The Boston Progressive - Under The Fold

Recycled news and (hopefully) original commentary from a New England Progressive perspective -- the full text of items shown on the main page

Tuesday, October 18, 2005

The Game Remains The Same

There was outrage at the order suspending federal "prevailing wage" rules for government contractors in there wake of hurricane Katrina, with supporters saying it will get the government more "bang for the buck" and opponents decrying the exploitation of the work force that desperately needs work.

My own opinion leans towards the latter view, with the thought that if you want to get the most for the dollar (if that is to be the primary deciding basis) just bring back debtors prisons and chattel slavery.

At least be honest about what the motivation is -- it isn't really about getting the most effort for the government's dollar, it's about getting the most profit for the "connected" companies. Not far behind the no-bid and sole-source contracts are the "recruiters" who are bringing the migrant and undocumented workers to the reconstruction efforts, and the conditions are as expected, as is the deception, when the "usual suspects" are involved.

From an item in the Boston Globe:

GULFPORT, Miss. -- There's gold along the storm-racked Gulf Coast, where jobs are plentiful, pay is good, and billions of dollars of reconstruction aid are practically dripping from the trees. At least that's what some labor contractors are telling migrant and foreign workers, who are trickling into devastated fields and construction sites from as far away as Florida and Mexico.

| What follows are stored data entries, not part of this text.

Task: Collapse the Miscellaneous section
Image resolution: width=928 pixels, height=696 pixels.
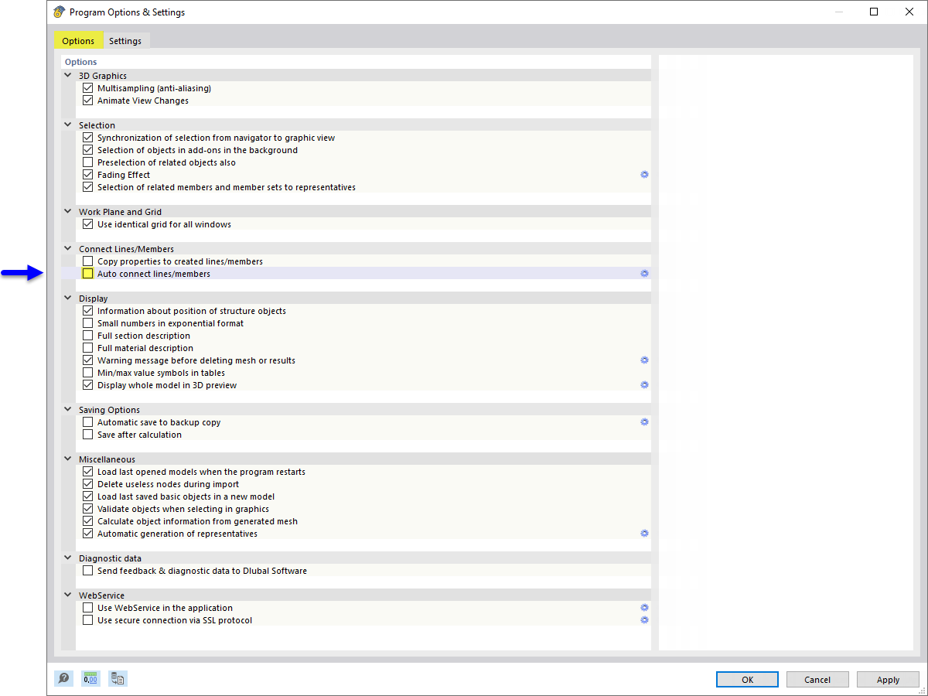Action: [67, 459]
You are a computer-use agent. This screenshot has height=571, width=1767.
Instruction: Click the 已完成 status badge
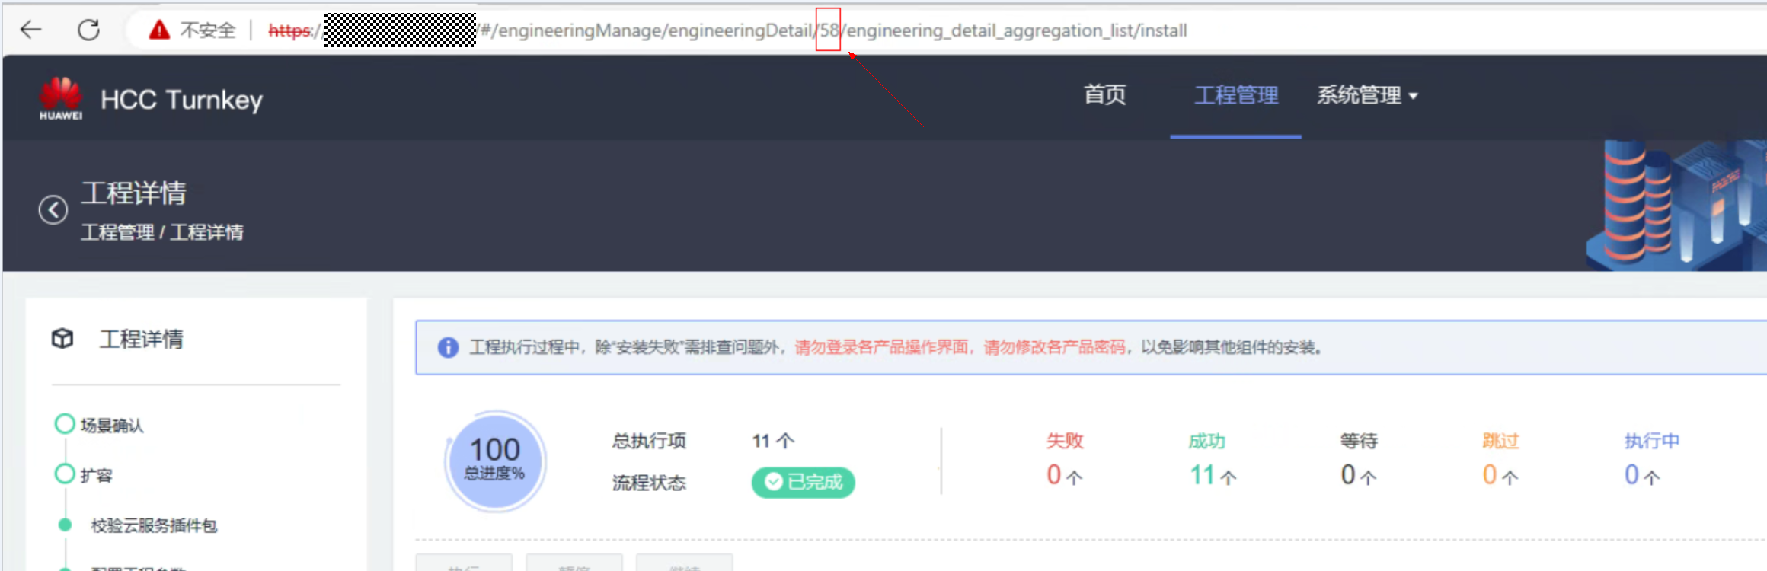(804, 482)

But like the fabled streets paved with gold of immigration lore, the promising job market along the Gulf Coast can be illusory. While opportunities abound, many workers are finding a harsh and inhospitable environment, according to their advocates in Florida.

''There's not any housing, even for the people who are from there," said Tirso Moreno, director of the Farmworker Association of Florida, who toured coastal Mississippi to assess working conditions. ''Some labor contractors will bring our people up for two or three weeks of work and then leave them there. Sometimes they are paid too little and sometimes not at all. There's nothing they can do to fight it."

Seventeen migrant workers from Fort Pierce, Fla., learned Friday that two weeks of hard work does not always translate into promised pay. The men had left construction jobs on promises of as much as $150 a day. ''There's a lot of work here. We could go days without working in Florida but there's a lot of work here," said the group's leader, Michael Olvera, 36, as he waited for the van to take him and the others to where they were staying.

While Olvera and the others were promised large apartments and plenty of food, they are living on a Frisbee golf course, in small tents orout in the open without electricity or running water. After two weeks of fixing roofs, carrying plasterboard, and doing everything else that comes with helping restore a storm-torn region, Rafael Jarra, the man who brought them from Fort Pierce in a blue van, paid them $300 each -- one fifth of what they wereexpecting.

Jarra denied promising the men $150 a day and said there was not as much work as anticipated. ''They are angry that they have to live here," he said, pointing to the makeshift camp.

I'd be upset too, both at being cheated of my pay and at being forced to live in those conditions.

But this is actually just an extension of the existing problem that migrant and undocumented workers have faced in Florida, where the South Florida building boom is being made possible largely through the labor of these same workers. But the work isn't always there, so the workers are susecptible to "offers" such as what Olvera took.